In einem normalen «Tatort» werden immer am Sonntagabend, seit 49 Jahren, Mordfälle gelöst. Beim Tatort «Murot und das Murmeltier» hingegen wird nicht ge- sondern erlöst.
Der Schauspieler Ulrich Tukur als Kommissar Murot und der Regisseur, Drehbuchautor und Musiker Dietrich Brüggemann bringen in dieser Tatort-Episode in nur 90 Minuten das grossartige Kunststück fertig, die Essenz der Erlösung glaubhaft zu inszenieren. Das geht so: Nachdem Murot in einer Zeitschleife immer und immer wieder den gleichen Banküberfall durchlebt und dabei jedes Mal erschossen wird, sitzt er am Filmende mit dem Täter am Seeufer, drückt ihm seine Pistole in die Hand und spielt ein paar wenige, simple Sätze so eindringlich, das plötzlich aufscheint, was mit «Erlösung» gemeint sein könnte. Er sagt:
«Sie haben jetzt die Wahl.
Sie können uns jetzt beide erschiessen.
Dann geht alles von vorne los und wir sitzen wieder in der Bank.
Oder sie lassen uns am Leben.
Dann ist jeder Tag neu.
Und die Chance besteht, dass es ein beschissener Tag wird.
Oder auch mal ein sehr schöner.
Oder ein ganz normaler Tag, mit wechselnder Bewölkung und 30 Prozent Regenwahrscheinlichkeit.»
Der Verbrecher schiesst nicht, sondern legt seinen Kopf auf Murots Schulter und Murot umarmt ihn.
Das ist alles.
So ist die Erlösung, 2019 Jahre nach Christus, im «Tatort» angekommen.
In den Ohren und Augen vieler war das eine Zumutung – 57% der Zuschauer hat dieser «Tatort» nicht gefallen.
Ich finde diese Schlusssequenz nach 90 Minuten Wirren und Irrungen mutig und in ihrer Einfachheit genial. Mehr gibt es eigentlich nicht zu sagen zum Thema Erlösung. Aber spielen muss man das können und Tukur kann das und bringt diese Schlichtheit auf den Punkt.
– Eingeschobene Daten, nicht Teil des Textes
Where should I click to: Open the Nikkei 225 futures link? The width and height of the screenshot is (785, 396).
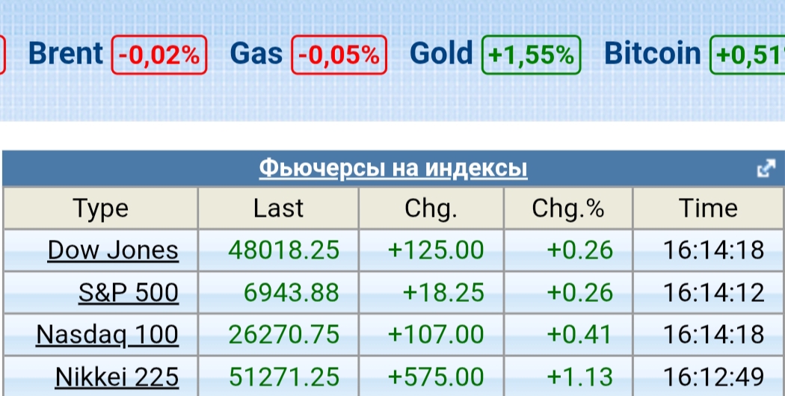click(117, 377)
Wir alle befinden uns in dieser Endlosschlaufe. Das repetitive Tatort-Schauen jeden Sonntagabend ist ein gutes Indiz dafür. Die einen sehen das klarer, andere haben kein Bewusstsein dafür und wieder andere sind in dieser Routine abgestumpft. Aber die einzige Möglichkeit da rauszukommen ist – und genau das macht uns Tukur in seinem Tatort unnachahmlich vor -, jeden Tag als neuen Tag zu erfahren. Ein neuer Tag mit tausend Möglichkeiten, einer von dem man am Morgen nicht weiss, was er bis zum Abend bringen wird. Das immer wieder neu zu sehen und zu spüren ist hohe Kunst. So hohe Kunst, dass es kaum jemandem in Vollendung gelingen wird. Aber sobald es hin und wieder gelingt, und es dann immer öfter gelingt, spürt man Freiheit. Und je freier man sich fühlt, um so grosszügiger und verschwenderischer erscheint einem das Leben.
Der Kern der Erlösung ist simpel und zwar in allen Weltreligionen. Buddha soll einmal die Essenz seiner Lehre so zusammengefasst haben:
«Meditiere.
Lebe genügsam.
Sei still.
Verrichte deine Arbeit meisterlich.
Komme hinter den Wolken hervor,
wie der Mond.
Und scheine.»
Das reicht.
Das reicht nicht, um eine Weltreligion am Laufen zu halten. Dazu braucht es goldene Gongs, Räucherwerk, Roben und Rituale; aber im Grunde genommen ist das alles Marketing.
Um ein erfülltes Leben zu leben, reicht es, sich an diese sieben Zeilen zu halten. Oder «Murot und das Murmeltier» zu schauen.